China is unlikely to become a multi-party system, but Chinese politics is becoming more normal. The days are long past when any Chinese leader, however powerful, can simply command reality into being. The Chinese system has become more pluralist, with competing institutional and regional interests to be brokered in the context of a public opinion easily inflamed and aroused through social media. China has more than 500 million netizens. Unfortunately, in the 21st century “normal” politics is also all too often dysfunctional. The new dysfunctional normal is a global phenomenon caused in large part by the collision of the 18th-century notion of the sovereign territorial state with 21st-century communications technologies and the transterritorial behavioral shifts it has sired or accelerated. The exercise of state power in traditional ways is elusive. At the same time, the environment of expectations is changing. Internet-based social media conflate the idea of “the people” with the over-amplified views of individuals or small groups; it confuses fact with opinion, devalues expertise, and sets up an array of near-instantaneous dynamics that make governance a more difficult and a very much more thankless task. It remains to be seen how the CCP will cope.
Under these circumstances, the Chinese leadership can be forgiven for regarding Western attitudes toward universality and Western rhetoric about human rights and democracy in Hong Kong or Xinjiang or Tibet or Taiwan with grave suspicion, as ultimately intended to delegitimize their rule or at least complicate further their already complicated challenges. It is significant that respect for “core interests” is a central theme in the “new model of great power relations” that China has proposed to the United States. Preservation of CCP rule is certainly a core interest to the CCP, and who is to say that this is merely selfish? Political reform is difficult in any system, and Chinese leaders are wise to be cautious given the traumatic experience of the former Soviet Union under Mikhail Gorbachev’s ill-considered innovations. It is not self-evident that a multi-party system is optimal for a country the size of China, and China as a failed state would destabilize not just East Asia but possibly the entire world.
If a successful peaceful transition to a new international order requires the West to abandon the pretentious myth of liberal-democratic universality and allow simplistic, stark images to be replaced by a more shaded recognition that different political systems have their own formulas for legitimacy and intellectual validity, it also requires China to resist the temptations of a narrow, triumphalist nationalism. This is particularly so because contemporary Chinese nationalism is outwardly directed, far more so than other nationalisms.

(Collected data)
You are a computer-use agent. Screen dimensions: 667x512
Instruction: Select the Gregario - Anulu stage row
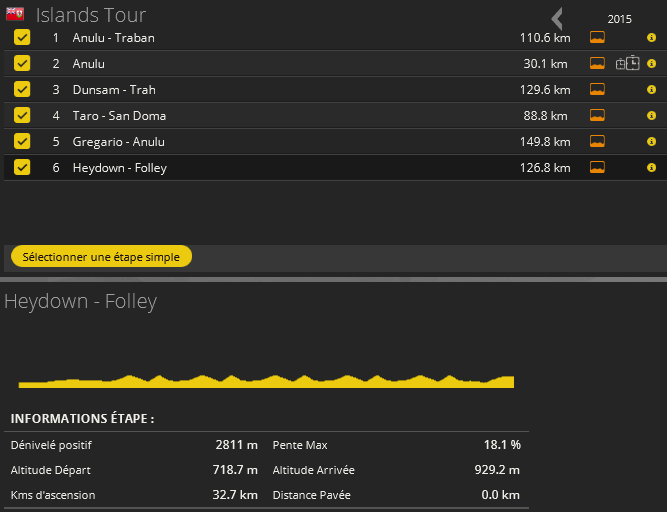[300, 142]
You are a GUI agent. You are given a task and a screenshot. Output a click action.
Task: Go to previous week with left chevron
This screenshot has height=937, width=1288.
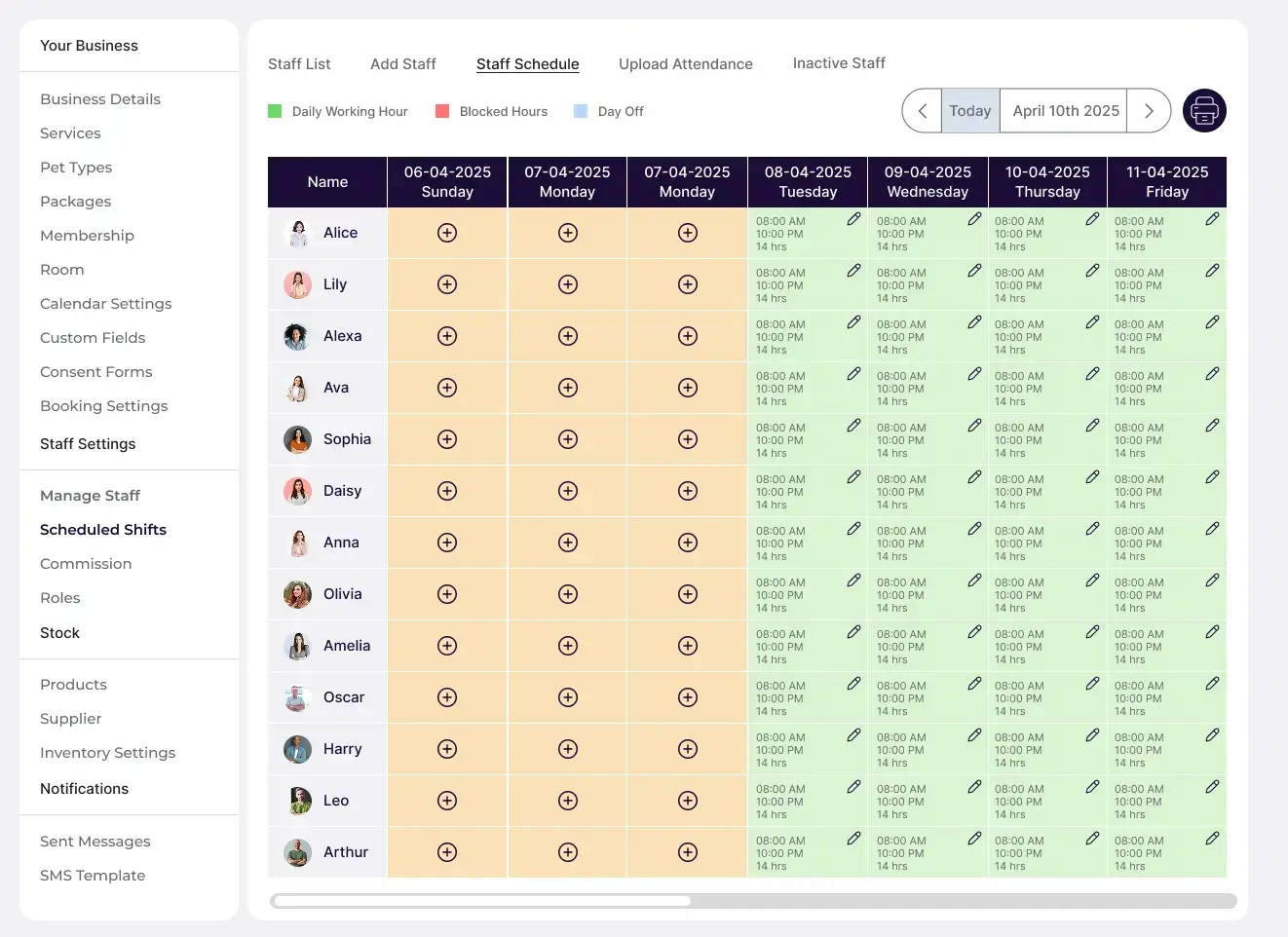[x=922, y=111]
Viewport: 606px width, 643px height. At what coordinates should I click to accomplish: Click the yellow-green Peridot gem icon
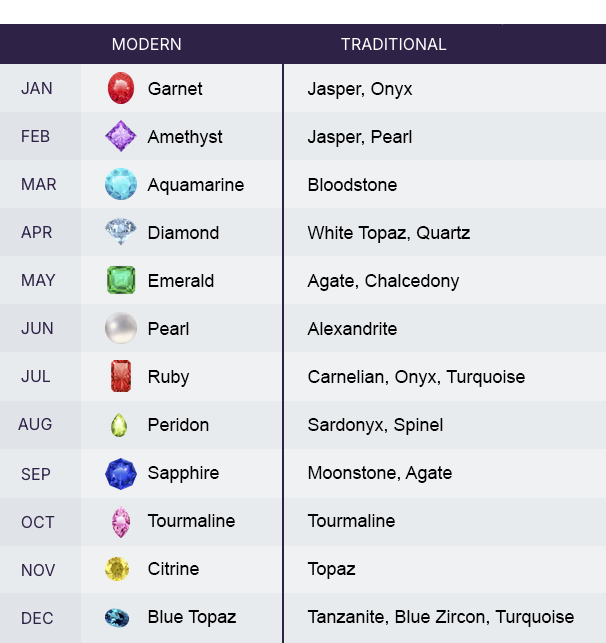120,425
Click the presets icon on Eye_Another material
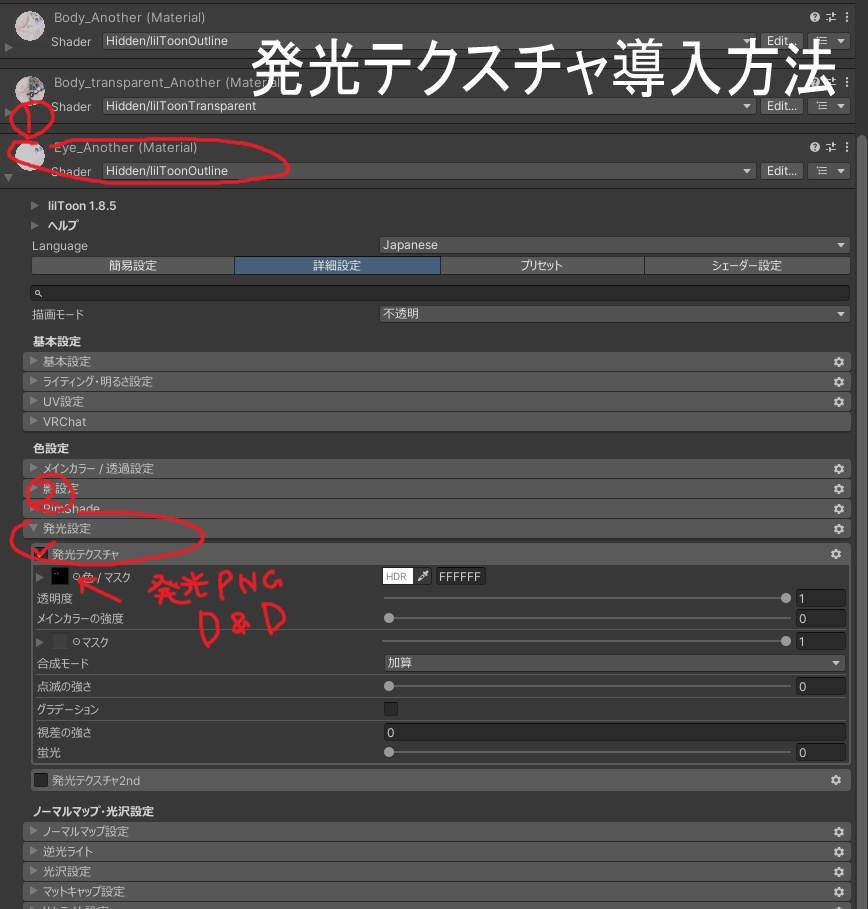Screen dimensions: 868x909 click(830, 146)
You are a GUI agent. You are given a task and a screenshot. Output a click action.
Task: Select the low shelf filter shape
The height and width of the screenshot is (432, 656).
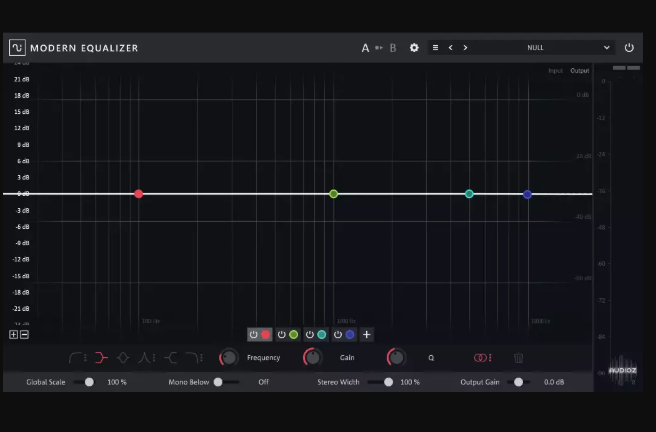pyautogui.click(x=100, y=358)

* * *

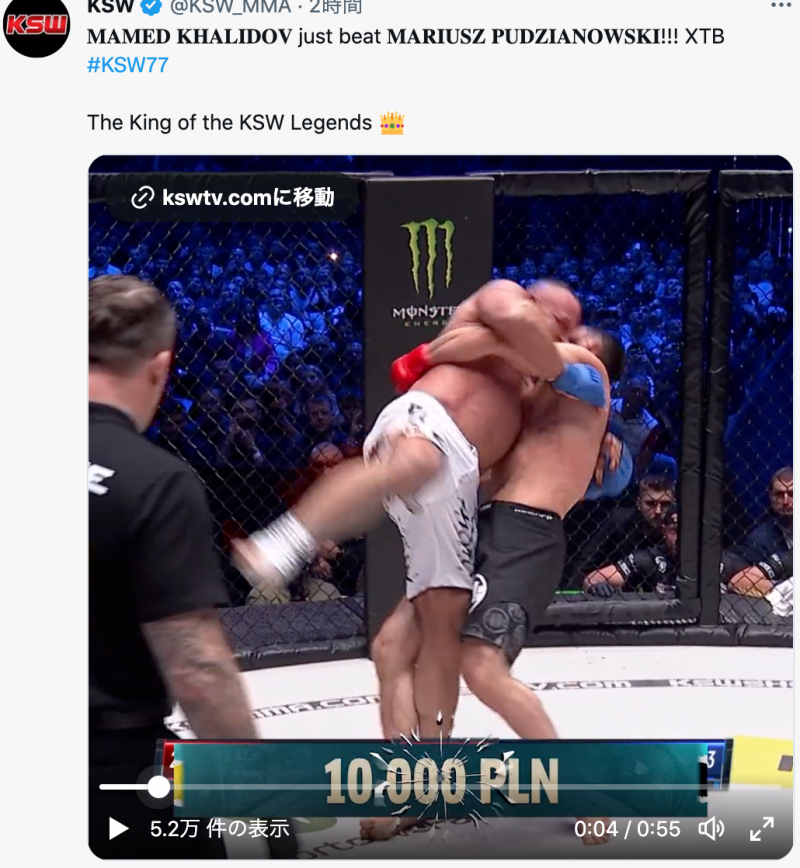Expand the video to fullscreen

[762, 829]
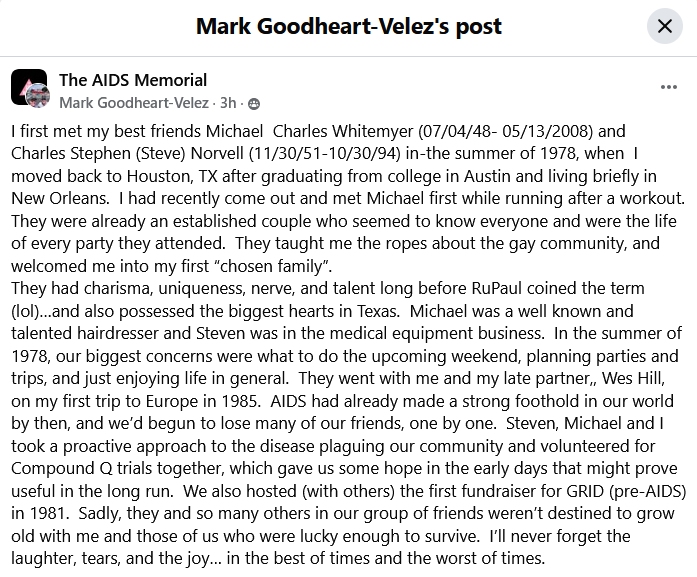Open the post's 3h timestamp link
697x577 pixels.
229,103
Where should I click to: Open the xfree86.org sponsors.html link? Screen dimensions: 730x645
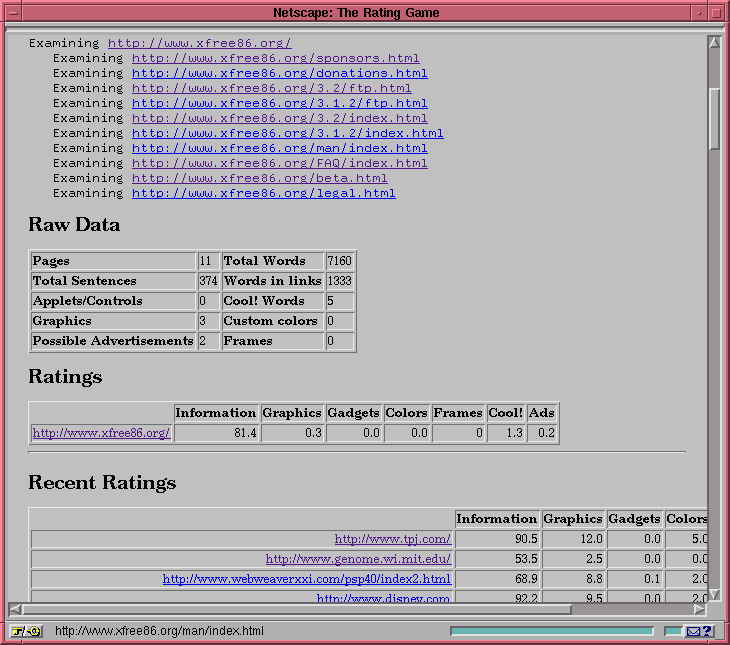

SET OF TASKS:
1. Please write out the part of the passage on Chinese politics starting at "If a successful" and ending at "than other nationalisms.".
2. Continue the passage on Chinese politics from the point where it stops.
The listing above was taken from a separate source and has no connection to the passage on Chinese politics.

RESULTS FOR EACH TASK:
1.
If a successful peaceful transition to a new international order requires the West to abandon the pretentious myth of liberal-democratic universality and allow simplistic, stark images to be replaced by a more shaded recognition that different political systems have their own formulas for legitimacy and intellectual validity, it also requires China to resist the temptations of a narrow, triumphalist nationalism. This is particularly so because contemporary Chinese nationalism is outwardly directed, far more so than other nationalisms.

2.
Chinese nationalism today is focused on Japan. The Chinese public is fed a steady diet of movies, TV dramas, documentaries, and publications that fan bitter memories of the atrocities Japan committed in China during World War II. It was not always so. Mao Zedong himself brushed aside apologies for Japan’s wartime record in China on at least two occasions—to a Japanese socialist group in 1964 and to then-Prime Minister Kakuei Tanaka in 1972—because it was with the “help” of the Japanese invasion that the CCP was victorious. In 1972, he told President Nixon much the same thing.
In those days the CCP based its primary claim to legitimacy on class struggle. It emphasized its defeat of the Kuomintang (KMT) as representative of the old order it overthrew, rather than Japan. It was indeed the KMT rather than the CCP that bore the brunt of the fighting against Japan while the CCP largely husbanded its strength for the postwar power struggle. But once China embraced the market economy, class struggle no longer served as the basis of the CCP’s legitimacy. And once the CCP decided in 2002 to allow businessmen working in private enterprises—capitalists by any other name—to join its ranks, the class struggle rationale lost all credibility as a claim to legitimacy.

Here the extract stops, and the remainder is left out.